**WORK TO COMPLETE**. I'd ask you to write out the lines below exactly, with no images.

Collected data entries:
◇ ◇ ◇ ◇

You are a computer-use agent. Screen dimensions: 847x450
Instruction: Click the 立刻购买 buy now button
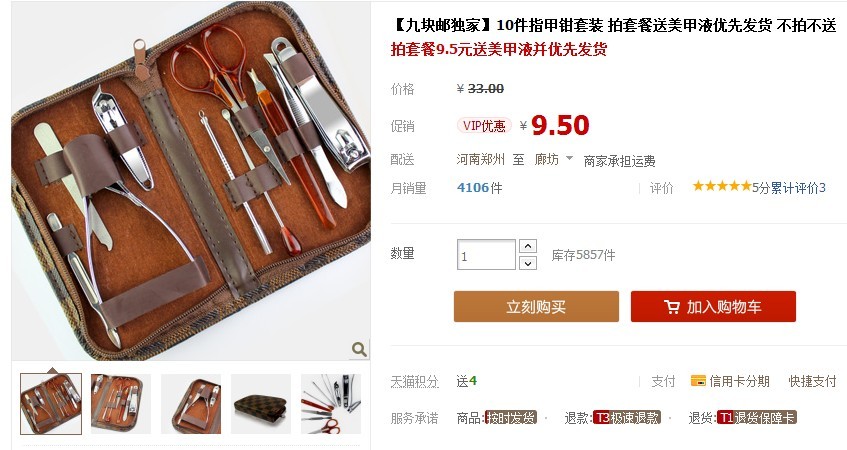pyautogui.click(x=536, y=307)
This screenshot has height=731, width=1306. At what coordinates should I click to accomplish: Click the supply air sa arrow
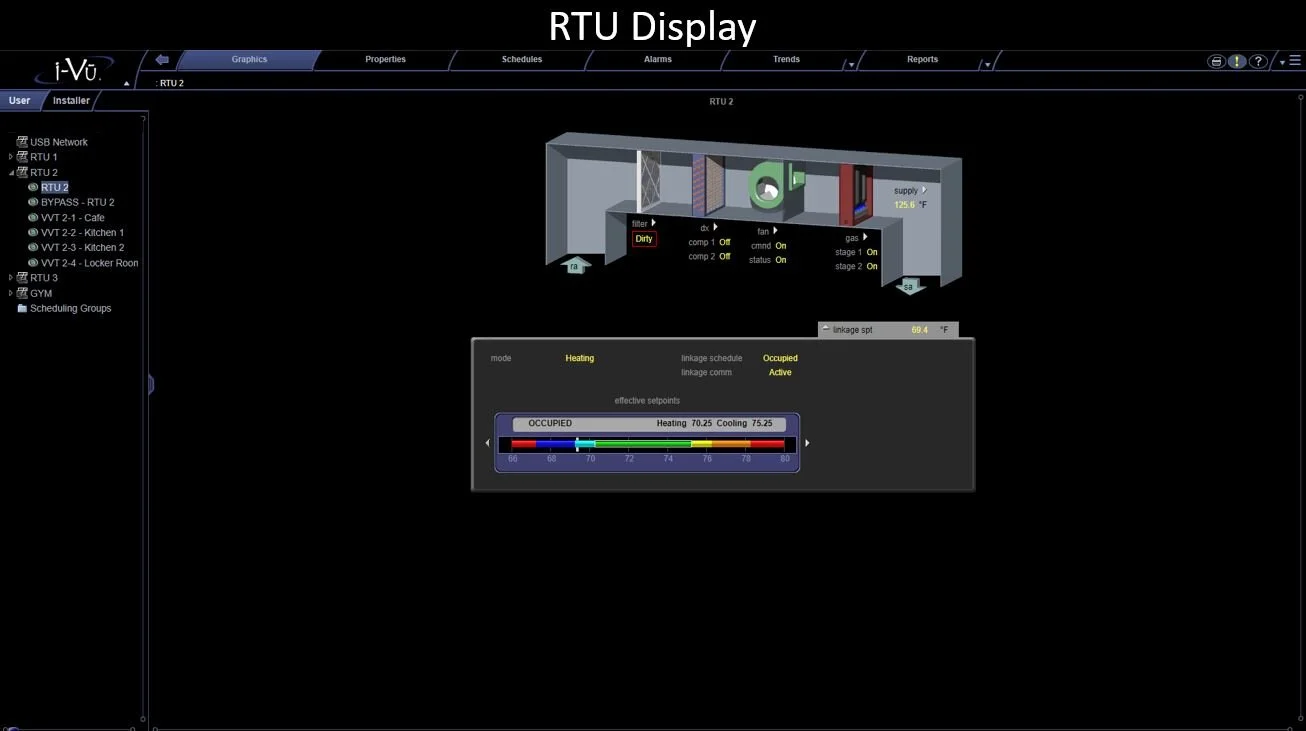(909, 286)
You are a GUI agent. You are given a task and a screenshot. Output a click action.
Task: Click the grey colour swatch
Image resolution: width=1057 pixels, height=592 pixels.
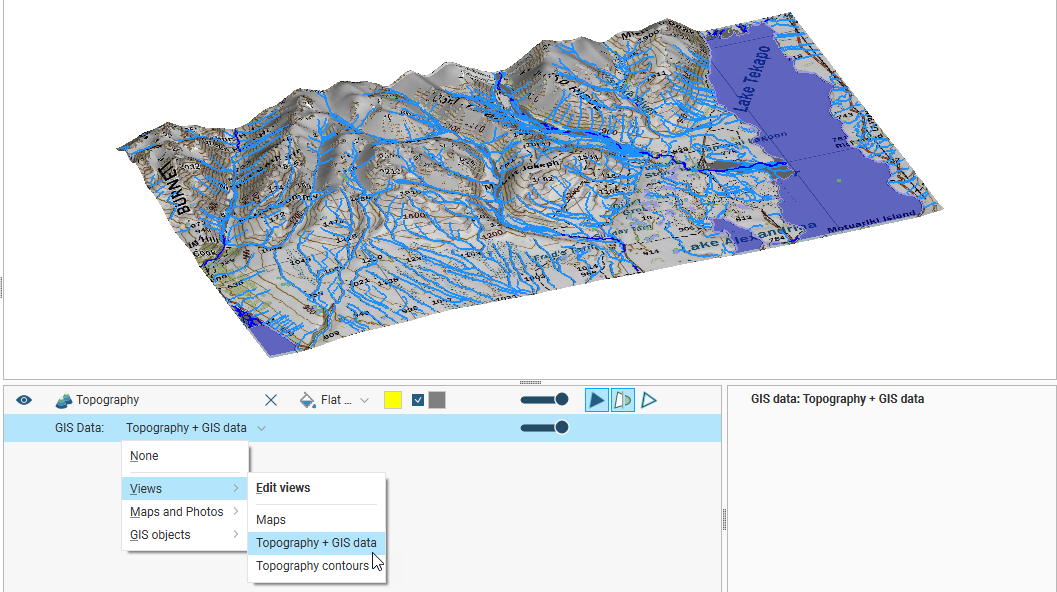(437, 400)
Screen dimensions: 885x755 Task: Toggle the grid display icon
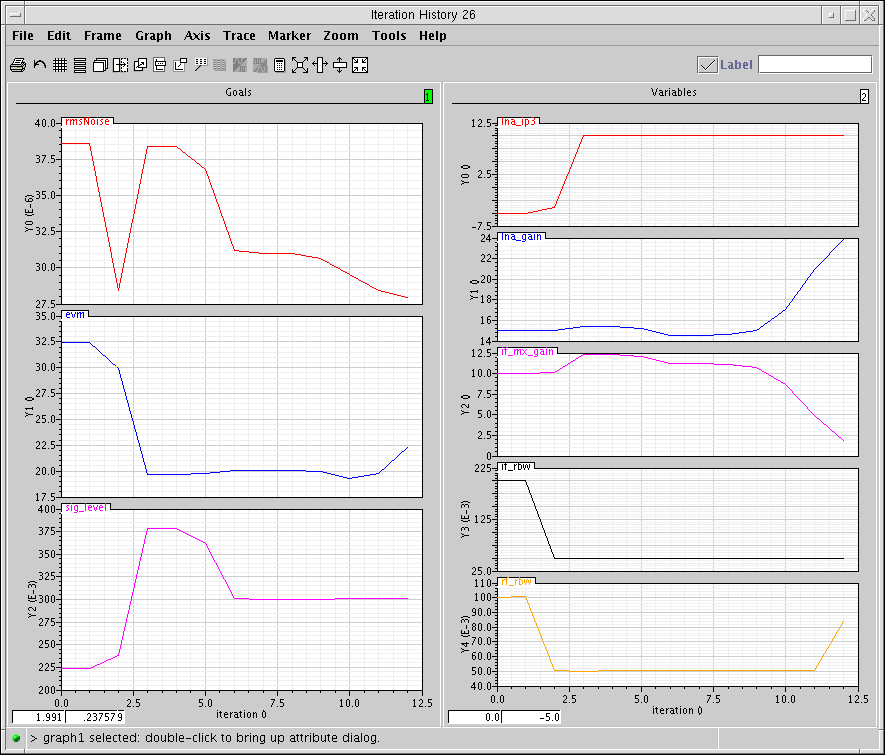pyautogui.click(x=60, y=65)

◇ ◇ ◇ ◇

**OUTPUT OF THE TASK**.
You are a computer-use agent. Screen dimensions: 847x450
Instruction: Click the 立刻购买 buy now button
pyautogui.click(x=536, y=307)
This screenshot has height=731, width=1306. At what coordinates should I click to accomplish: Click the supply air sa arrow
(909, 286)
You are a GUI agent. You are given a task and a screenshot. Output a click action.
Task: Click the grey colour swatch
Image resolution: width=1057 pixels, height=592 pixels.
(437, 400)
Screen dimensions: 885x755 Task: Toggle the grid display icon
pyautogui.click(x=60, y=65)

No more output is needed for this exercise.